Under the proposals, which bosses are preparing to put out to public consultation, would see immediate stroke care and subsequent in-patient rehab brought under one roof at University Hospital of North Durham (UHND).
But while it is hoped the shake-up could reduce the time patients spend in hospital, it could also see up to eight beds cut from County Durham’s stroke care provision.
“Currently, the split we have doesn’t reflect best practice and doesn’t reflect staffing,” said Sarah Burns, director of commissioning and strategy for the Durham Dales, Easington and Sedgefield (DDES) and North Durham Clinical Commissioning Groups (CCGs).
“Currently three quarters of stroke patients are either discharged home or to intermediate care and one quarter are transferred to Bishop Auckland for rehabilitation.
“We’ve been working with County Durham and Darlington NHS Foundation Trust to develop an alternative model in Durham and we know the areas for greatest improvement relate to rehab, so we’ve met with staff and clinical leads to develop those options.”
According to a report prepared Tuesday, August 28 meeting of the DDES and North Durham CCGs governing bodies, currently there are 24 beds in UHND’s ‘hyperacute stroke unit’ and 26 rehab beds at Bishop Auckland Hospital.
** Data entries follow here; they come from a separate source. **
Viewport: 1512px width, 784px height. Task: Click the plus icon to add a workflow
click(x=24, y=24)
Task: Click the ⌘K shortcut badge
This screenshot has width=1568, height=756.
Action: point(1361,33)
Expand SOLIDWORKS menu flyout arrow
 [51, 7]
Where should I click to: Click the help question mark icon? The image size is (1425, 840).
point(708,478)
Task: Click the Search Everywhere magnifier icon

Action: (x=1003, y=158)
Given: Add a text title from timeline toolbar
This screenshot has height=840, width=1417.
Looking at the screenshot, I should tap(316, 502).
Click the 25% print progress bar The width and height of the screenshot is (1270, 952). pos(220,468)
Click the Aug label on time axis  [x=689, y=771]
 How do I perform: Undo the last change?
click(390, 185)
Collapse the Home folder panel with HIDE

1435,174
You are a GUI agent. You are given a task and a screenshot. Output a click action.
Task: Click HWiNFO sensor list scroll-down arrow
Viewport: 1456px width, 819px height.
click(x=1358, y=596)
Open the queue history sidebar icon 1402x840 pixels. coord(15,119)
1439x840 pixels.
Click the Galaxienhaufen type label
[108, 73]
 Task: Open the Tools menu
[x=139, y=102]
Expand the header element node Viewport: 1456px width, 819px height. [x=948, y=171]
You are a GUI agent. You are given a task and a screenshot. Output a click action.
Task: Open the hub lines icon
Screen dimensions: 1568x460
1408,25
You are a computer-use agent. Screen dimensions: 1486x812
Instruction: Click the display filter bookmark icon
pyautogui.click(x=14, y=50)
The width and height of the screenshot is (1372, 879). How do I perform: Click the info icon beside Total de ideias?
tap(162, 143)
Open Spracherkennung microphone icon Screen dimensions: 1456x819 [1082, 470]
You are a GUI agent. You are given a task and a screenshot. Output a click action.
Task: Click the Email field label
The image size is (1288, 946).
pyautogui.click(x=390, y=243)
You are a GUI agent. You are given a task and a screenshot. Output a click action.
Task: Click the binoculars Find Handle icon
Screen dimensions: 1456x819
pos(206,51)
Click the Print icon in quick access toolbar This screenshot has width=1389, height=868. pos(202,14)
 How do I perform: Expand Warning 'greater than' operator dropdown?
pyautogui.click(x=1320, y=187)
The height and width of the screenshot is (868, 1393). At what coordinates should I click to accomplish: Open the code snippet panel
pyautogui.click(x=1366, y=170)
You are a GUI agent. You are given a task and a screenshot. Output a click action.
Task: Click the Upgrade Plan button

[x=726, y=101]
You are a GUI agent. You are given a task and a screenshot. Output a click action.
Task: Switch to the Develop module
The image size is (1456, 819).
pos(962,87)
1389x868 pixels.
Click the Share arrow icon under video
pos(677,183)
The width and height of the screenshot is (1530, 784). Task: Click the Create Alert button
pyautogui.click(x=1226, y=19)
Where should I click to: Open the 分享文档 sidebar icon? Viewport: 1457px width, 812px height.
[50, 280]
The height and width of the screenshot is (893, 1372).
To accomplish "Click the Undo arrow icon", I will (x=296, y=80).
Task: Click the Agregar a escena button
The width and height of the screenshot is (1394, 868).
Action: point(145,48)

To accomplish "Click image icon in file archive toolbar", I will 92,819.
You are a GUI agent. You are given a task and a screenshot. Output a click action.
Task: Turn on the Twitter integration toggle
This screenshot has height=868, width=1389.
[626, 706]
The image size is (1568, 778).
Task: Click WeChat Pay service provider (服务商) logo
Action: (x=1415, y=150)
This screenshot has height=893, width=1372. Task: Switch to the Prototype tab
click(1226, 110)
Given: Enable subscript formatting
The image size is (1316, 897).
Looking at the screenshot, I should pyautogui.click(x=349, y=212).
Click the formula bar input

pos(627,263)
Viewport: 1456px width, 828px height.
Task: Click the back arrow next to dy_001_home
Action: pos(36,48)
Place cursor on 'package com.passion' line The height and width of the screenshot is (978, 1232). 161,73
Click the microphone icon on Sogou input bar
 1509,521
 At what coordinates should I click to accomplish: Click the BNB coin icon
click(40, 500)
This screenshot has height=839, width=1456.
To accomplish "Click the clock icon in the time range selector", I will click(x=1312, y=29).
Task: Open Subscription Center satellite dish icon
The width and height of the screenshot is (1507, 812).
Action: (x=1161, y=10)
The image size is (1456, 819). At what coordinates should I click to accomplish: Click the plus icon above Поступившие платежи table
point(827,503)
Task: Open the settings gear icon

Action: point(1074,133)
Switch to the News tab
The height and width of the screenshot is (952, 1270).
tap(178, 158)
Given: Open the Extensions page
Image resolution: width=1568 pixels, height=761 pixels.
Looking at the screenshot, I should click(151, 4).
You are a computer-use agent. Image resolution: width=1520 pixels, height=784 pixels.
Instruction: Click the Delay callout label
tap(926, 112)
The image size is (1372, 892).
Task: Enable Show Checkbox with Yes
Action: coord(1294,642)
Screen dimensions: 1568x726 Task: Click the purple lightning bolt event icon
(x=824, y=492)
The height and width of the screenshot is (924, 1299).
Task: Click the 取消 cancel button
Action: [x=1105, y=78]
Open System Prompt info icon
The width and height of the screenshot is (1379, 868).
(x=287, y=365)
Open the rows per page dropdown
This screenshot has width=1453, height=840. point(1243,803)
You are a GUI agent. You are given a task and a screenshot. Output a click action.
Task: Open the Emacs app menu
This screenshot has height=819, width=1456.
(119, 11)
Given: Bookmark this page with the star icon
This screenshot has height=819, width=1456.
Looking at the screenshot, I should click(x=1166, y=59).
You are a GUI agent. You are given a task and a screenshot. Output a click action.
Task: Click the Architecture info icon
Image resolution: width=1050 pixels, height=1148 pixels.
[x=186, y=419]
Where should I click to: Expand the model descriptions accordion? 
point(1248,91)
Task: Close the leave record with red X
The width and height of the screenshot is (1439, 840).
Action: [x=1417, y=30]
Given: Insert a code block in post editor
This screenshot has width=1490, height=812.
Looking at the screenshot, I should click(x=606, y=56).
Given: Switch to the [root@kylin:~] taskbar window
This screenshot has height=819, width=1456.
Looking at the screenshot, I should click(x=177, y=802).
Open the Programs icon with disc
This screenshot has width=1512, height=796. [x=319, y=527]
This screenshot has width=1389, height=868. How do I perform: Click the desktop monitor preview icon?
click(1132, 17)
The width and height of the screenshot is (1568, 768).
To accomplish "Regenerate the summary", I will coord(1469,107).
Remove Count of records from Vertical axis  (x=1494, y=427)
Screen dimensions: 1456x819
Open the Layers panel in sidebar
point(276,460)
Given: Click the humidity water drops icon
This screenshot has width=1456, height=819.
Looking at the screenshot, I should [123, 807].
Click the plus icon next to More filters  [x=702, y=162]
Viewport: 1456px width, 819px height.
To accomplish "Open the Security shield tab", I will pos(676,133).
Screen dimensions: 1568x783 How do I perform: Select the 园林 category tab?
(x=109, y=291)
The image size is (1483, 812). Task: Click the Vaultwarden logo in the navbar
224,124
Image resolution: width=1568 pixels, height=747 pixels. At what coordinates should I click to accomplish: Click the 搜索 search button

While national best practice guidelines claim patients should spend no more than seven days on a ward if possible, the length of stay at Bishop Auckland is 20 days, almost triple.
A report for care chiefs says retaining services at UHND is important for the stroke ‘care pathway’ in County Durham as it located in a ground floor ward with easy access to CT scans and the occupational therapy and physiotherapy departments, as well as a gym.
It is claimed the changes will speed recovery by reducing stress for patients who would otherwise be transferred between different sites.
NHS bosses also say it will improve the ‘continuity of care’ on offer, with the same staff involved from admission and through rehabilitation phases.
According to national figures, there are more than 100,000 strokes in the UK every year.